THE ONLY SOUND was the frantic, quick rasp of Gladdic’s breathing in the heliosphere. He didn’t move, but he was in terror. He’d seemed calm upon my arrival, but as we ticked down to the last minutes, his breathing rasped, his body trembled visibly. I sat behind him ready to spring if he panicked, if he fled. My idle gaze roved the heliosphere and determined all the weapons he could seize and deploy on me. The best was that chalice of burning oil.

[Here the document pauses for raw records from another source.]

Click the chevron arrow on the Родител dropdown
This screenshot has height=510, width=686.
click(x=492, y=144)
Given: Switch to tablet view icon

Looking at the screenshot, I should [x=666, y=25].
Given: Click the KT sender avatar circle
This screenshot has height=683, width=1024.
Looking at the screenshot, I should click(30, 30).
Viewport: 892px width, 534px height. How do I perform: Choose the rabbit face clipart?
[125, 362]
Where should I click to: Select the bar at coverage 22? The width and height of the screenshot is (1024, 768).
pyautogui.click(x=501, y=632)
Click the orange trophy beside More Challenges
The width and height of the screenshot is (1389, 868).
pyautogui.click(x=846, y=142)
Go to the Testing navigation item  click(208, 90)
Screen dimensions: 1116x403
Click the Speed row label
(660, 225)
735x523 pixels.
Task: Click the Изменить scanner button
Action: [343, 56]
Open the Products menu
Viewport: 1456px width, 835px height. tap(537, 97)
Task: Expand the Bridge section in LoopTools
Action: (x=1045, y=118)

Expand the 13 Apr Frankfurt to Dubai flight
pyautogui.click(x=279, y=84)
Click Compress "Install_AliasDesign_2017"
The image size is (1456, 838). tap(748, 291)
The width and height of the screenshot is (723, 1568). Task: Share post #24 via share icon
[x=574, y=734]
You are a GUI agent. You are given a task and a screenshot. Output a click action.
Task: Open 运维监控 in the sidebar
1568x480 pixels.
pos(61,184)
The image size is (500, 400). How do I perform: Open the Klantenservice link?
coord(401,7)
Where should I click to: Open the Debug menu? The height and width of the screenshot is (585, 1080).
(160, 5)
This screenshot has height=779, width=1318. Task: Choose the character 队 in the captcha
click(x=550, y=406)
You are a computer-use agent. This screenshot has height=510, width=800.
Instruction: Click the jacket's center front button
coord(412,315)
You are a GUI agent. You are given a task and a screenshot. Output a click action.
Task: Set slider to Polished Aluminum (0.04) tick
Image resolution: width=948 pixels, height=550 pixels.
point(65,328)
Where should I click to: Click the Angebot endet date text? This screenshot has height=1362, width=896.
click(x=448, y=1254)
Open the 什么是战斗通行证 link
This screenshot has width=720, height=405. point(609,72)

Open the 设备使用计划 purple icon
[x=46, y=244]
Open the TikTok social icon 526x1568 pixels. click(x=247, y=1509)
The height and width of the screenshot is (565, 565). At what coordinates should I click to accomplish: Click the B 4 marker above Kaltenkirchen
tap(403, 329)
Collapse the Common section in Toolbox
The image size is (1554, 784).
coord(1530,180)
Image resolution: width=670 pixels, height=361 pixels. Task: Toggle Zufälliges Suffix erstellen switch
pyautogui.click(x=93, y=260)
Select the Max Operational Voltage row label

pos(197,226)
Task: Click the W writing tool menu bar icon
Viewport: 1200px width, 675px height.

I would overcome him and kill him, whatever he did, but I expected him to fight.

Yet he did not.

“Aren’t you at least going to try to run away?” I wondered. “Or fight me?”

“There’d be no point.”

“Of course not, but you’re dead one way or another. I’d try.”

He let out a shuddering sigh, and I saw his chalice was burning the last of its oil. “I know this is how it works. My father always found me disappointing. He wouldn’t mourn long. I . . . I don’t blame you. Or the Emperor. Don’t feel guilty.”

“I won’t,” I said, perplexed.

Before us, the midnight black sky lightened to a deep purple. A brilliant orange line snaked across the horizon. My gaze had been fixed on Gladdic’s back, but the sight captured my attention. The dark purple grew to a brilliant purple edged with clouds of brightest pink and orange, and the golden orange over the mountains grew larger, burnishing the mountains gold.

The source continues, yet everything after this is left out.